WHAT IS EXPECTED:
Repeat the data exactly, so that every line matches the original.

PROVIDED DATA:
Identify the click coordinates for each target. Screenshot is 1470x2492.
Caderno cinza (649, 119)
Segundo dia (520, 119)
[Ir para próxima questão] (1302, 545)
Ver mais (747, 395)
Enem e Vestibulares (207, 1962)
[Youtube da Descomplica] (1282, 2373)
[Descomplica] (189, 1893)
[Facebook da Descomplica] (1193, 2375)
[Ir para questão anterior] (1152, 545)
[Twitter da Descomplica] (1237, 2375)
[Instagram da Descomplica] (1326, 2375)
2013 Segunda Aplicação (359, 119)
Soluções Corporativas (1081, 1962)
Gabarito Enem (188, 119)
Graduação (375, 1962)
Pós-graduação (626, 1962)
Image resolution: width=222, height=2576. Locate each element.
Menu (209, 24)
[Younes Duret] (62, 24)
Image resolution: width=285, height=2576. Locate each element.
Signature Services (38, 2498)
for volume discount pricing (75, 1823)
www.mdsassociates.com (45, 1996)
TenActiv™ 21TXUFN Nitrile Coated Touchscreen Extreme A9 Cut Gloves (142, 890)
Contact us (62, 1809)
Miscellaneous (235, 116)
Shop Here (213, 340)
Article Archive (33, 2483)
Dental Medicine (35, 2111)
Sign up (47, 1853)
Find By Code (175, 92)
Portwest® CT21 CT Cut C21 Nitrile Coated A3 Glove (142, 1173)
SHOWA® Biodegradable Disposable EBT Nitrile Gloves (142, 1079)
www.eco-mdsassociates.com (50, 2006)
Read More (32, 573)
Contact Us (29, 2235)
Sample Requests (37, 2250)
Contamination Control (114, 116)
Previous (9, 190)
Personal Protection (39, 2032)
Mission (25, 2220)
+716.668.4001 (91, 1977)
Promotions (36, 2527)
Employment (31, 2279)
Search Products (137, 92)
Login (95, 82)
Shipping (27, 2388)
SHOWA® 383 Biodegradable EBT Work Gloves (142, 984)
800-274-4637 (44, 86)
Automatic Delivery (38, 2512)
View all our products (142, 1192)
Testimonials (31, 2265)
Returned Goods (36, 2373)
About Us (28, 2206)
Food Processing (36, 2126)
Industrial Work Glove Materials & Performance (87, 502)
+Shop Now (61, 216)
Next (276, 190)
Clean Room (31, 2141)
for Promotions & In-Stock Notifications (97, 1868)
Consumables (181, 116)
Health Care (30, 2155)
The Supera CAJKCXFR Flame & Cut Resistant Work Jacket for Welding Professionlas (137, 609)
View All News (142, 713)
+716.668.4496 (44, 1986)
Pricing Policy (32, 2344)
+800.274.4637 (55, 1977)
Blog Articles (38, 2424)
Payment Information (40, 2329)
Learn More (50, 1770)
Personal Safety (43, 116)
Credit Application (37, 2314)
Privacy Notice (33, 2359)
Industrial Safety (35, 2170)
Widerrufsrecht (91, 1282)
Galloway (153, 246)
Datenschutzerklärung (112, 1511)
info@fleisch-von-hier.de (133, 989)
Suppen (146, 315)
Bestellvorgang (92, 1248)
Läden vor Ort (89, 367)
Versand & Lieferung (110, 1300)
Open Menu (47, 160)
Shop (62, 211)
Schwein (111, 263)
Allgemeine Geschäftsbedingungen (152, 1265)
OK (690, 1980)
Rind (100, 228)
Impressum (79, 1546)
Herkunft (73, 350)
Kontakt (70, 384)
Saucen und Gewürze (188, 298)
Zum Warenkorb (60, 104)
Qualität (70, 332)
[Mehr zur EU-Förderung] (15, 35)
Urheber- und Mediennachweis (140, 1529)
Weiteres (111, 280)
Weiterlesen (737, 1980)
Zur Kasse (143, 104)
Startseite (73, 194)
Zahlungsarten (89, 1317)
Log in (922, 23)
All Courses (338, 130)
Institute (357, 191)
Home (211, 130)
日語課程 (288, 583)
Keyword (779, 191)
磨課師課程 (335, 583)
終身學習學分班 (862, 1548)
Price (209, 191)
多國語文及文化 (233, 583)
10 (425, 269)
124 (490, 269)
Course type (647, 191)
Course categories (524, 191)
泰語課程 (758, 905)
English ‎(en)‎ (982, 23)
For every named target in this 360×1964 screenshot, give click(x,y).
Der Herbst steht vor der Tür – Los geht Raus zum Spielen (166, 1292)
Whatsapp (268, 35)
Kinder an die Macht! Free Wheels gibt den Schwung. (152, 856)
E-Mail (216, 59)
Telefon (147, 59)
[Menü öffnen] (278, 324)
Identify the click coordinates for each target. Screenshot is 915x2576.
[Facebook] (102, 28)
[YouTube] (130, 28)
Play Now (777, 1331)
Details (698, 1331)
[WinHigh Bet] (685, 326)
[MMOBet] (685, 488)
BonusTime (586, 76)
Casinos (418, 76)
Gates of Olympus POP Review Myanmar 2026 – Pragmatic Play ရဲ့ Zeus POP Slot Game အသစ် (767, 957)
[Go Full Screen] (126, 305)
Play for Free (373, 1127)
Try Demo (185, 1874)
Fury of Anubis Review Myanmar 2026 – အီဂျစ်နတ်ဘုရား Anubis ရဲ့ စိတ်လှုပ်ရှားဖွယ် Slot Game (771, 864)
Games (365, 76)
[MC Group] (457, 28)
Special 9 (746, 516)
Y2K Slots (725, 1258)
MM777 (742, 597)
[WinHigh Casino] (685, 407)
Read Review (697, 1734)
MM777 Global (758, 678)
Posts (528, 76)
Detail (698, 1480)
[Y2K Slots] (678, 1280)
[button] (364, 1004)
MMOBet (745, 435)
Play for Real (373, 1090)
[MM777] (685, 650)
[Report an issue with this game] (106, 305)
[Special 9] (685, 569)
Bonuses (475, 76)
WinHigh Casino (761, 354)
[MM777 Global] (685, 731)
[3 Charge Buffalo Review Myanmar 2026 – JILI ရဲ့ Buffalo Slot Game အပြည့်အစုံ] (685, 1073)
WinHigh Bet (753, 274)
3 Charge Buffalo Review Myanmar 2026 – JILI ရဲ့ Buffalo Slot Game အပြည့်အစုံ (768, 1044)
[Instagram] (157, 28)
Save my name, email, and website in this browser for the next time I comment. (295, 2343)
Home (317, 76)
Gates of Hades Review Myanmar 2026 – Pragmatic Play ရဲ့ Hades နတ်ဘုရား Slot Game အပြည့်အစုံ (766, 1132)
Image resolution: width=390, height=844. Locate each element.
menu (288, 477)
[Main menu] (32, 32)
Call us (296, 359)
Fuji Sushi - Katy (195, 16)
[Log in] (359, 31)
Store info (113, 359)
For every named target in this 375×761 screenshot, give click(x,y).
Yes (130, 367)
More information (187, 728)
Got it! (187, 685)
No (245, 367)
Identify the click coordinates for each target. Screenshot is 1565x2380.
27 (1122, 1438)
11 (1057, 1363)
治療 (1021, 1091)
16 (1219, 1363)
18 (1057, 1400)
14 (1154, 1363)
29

ANSWER SECTION:
Identify the click coordinates for each target. Screenshot is 1470x2492.
Caderno cinza (649, 119)
Segundo dia (520, 119)
[Ir para próxima questão] (1302, 545)
Ver mais (747, 395)
Enem e Vestibulares (207, 1962)
[Youtube da Descomplica] (1282, 2373)
[Descomplica] (189, 1893)
[Facebook da Descomplica] (1193, 2375)
[Ir para questão anterior] (1152, 545)
[Twitter da Descomplica] (1237, 2375)
[Instagram da Descomplica] (1326, 2375)
2013 Segunda Aplicação (359, 119)
Soluções Corporativas (1081, 1962)
Gabarito Enem (188, 119)
Graduação (375, 1962)
Pós-graduação (626, 1962)
Image resolution: width=222, height=2576. Locate each element.
Menu (209, 24)
[Younes Duret] (62, 24)
Image resolution: width=285, height=2576. Locate each element.
Signature Services (38, 2498)
for volume discount pricing (75, 1823)
www.mdsassociates.com (45, 1996)
TenActiv™ 21TXUFN Nitrile Coated Touchscreen Extreme A9 Cut Gloves (142, 890)
Contact us (62, 1809)
Miscellaneous (235, 116)
Shop Here (213, 340)
Article Archive (33, 2483)
Dental Medicine (35, 2111)
Sign up (47, 1853)
Find By Code (175, 92)
Portwest® CT21 CT Cut C21 Nitrile Coated A3 Glove (142, 1173)
SHOWA® Biodegradable Disposable EBT Nitrile Gloves (142, 1079)
www.eco-mdsassociates.com (50, 2006)
Read More (32, 573)
Contact Us (29, 2235)
Sample Requests (37, 2250)
Contamination Control (114, 116)
Previous (9, 190)
Personal Protection (39, 2032)
Mission (25, 2220)
+716.668.4001 (91, 1977)
Promotions (36, 2527)
Employment (31, 2279)
Search Products (137, 92)
Login (95, 82)
Shipping (27, 2388)
SHOWA® 383 Biodegradable EBT Work Gloves (142, 984)
800-274-4637 (44, 86)
Automatic Delivery (38, 2512)
View all our products (142, 1192)
Testimonials (31, 2265)
Returned Goods (36, 2373)
About Us (28, 2206)
Food Processing (36, 2126)
Industrial Work Glove Materials & Performance (87, 502)
+Shop Now (61, 216)
Next (276, 190)
Clean Room (31, 2141)
for Promotions & In-Stock Notifications (97, 1868)
Consumables (181, 116)
Health Care (30, 2155)
The Supera CAJKCXFR Flame & Cut Resistant Work Jacket for Welding Professionlas (137, 609)
View All News (142, 713)
+716.668.4496 (44, 1986)
Pricing Policy (32, 2344)
+800.274.4637 (55, 1977)
Blog Articles (38, 2424)
Payment Information (40, 2329)
Learn More (50, 1770)
Personal Safety (43, 116)
Credit Application (37, 2314)
Privacy Notice (33, 2359)
Industrial Safety (35, 2170)
Widerrufsrecht (91, 1282)
Galloway (153, 246)
Datenschutzerklärung (112, 1511)
info@fleisch-von-hier.de (133, 989)
Suppen (146, 315)
Bestellvorgang (92, 1248)
Läden vor Ort (89, 367)
Versand & Lieferung (110, 1300)
Open Menu (47, 160)
Shop (62, 211)
Schwein (111, 263)
Allgemeine Geschäftsbedingungen (152, 1265)
OK (690, 1980)
Rind (100, 228)
Impressum (79, 1546)
Herkunft (73, 350)
Kontakt (70, 384)
Saucen und Gewürze (188, 298)
Zum Warenkorb (60, 104)
Qualität (70, 332)
[Mehr zur EU-Förderung] (15, 35)
Urheber- und Mediennachweis (140, 1529)
Weiteres (111, 280)
Weiterlesen (737, 1980)
Zur Kasse (143, 104)
Startseite (73, 194)
Zahlungsarten (89, 1317)
Log in (922, 23)
All Courses (338, 130)
Institute (357, 191)
Home (211, 130)
日語課程 (288, 583)
Keyword (779, 191)
磨課師課程 (335, 583)
終身學習學分班 (862, 1548)
Price (209, 191)
多國語文及文化 (233, 583)
10 (425, 269)
124 (490, 269)
Course type (647, 191)
Course categories (524, 191)
泰語課程 (758, 905)
English ‎(en)‎ (982, 23)
For every named target in this 360×1964 screenshot, give click(x,y).
Der Herbst steht vor der Tür – Los geht Raus zum Spielen (166, 1292)
Whatsapp (268, 35)
Kinder an die Macht! Free Wheels gibt den Schwung. (152, 856)
E-Mail (216, 59)
Telefon (147, 59)
[Menü öffnen] (278, 324)
Identify the click coordinates for each target. Screenshot is 915x2576.
[Facebook] (102, 28)
[YouTube] (130, 28)
Play Now (777, 1331)
Details (698, 1331)
[WinHigh Bet] (685, 326)
[MMOBet] (685, 488)
BonusTime (586, 76)
Casinos (418, 76)
Gates of Olympus POP Review Myanmar 2026 – Pragmatic Play ရဲ့ Zeus POP Slot Game အသစ် (767, 957)
[Go Full Screen] (126, 305)
Play for Free (373, 1127)
Try Demo (185, 1874)
Fury of Anubis Review Myanmar 2026 – အီဂျစ်နတ်ဘုရား Anubis ရဲ့ စိတ်လှုပ်ရှားဖွယ် Slot Game (771, 864)
Games (365, 76)
[MC Group] (457, 28)
Special 9 (746, 516)
Y2K Slots (725, 1258)
MM777 (742, 597)
[WinHigh Casino] (685, 407)
Read Review (697, 1734)
MM777 Global (758, 678)
Posts (528, 76)
Detail (698, 1480)
[Y2K Slots] (678, 1280)
[button] (364, 1004)
MMOBet (745, 435)
Play for Real (373, 1090)
[MM777] (685, 650)
[Report an issue with this game] (106, 305)
[Special 9] (685, 569)
Bonuses (475, 76)
WinHigh Casino (761, 354)
[MM777 Global] (685, 731)
[3 Charge Buffalo Review Myanmar 2026 – JILI ရဲ့ Buffalo Slot Game အပြည့်အစုံ] (685, 1073)
WinHigh Bet (753, 274)
3 Charge Buffalo Review Myanmar 2026 – JILI ရဲ့ Buffalo Slot Game အပြည့်အစုံ (768, 1044)
[Instagram] (157, 28)
Save my name, email, and website in this browser for the next time I comment. (295, 2343)
Home (317, 76)
Gates of Hades Review Myanmar 2026 – Pragmatic Play ရဲ့ Hades နတ်ဘုရား Slot Game အပြည့်အစုံ (766, 1132)
Image resolution: width=390, height=844. Locate each element.
menu (288, 477)
[Main menu] (32, 32)
Call us (296, 359)
Fuji Sushi - Katy (195, 16)
[Log in] (359, 31)
Store info (113, 359)
For every named target in this 375×761 screenshot, give click(x,y).
Yes (130, 367)
More information (187, 728)
Got it! (187, 685)
No (245, 367)
Identify the click coordinates for each target. Screenshot is 1565x2380.
27 (1122, 1438)
11 (1057, 1363)
治療 (1021, 1091)
16 (1219, 1363)
18 (1057, 1400)
14 (1154, 1363)
29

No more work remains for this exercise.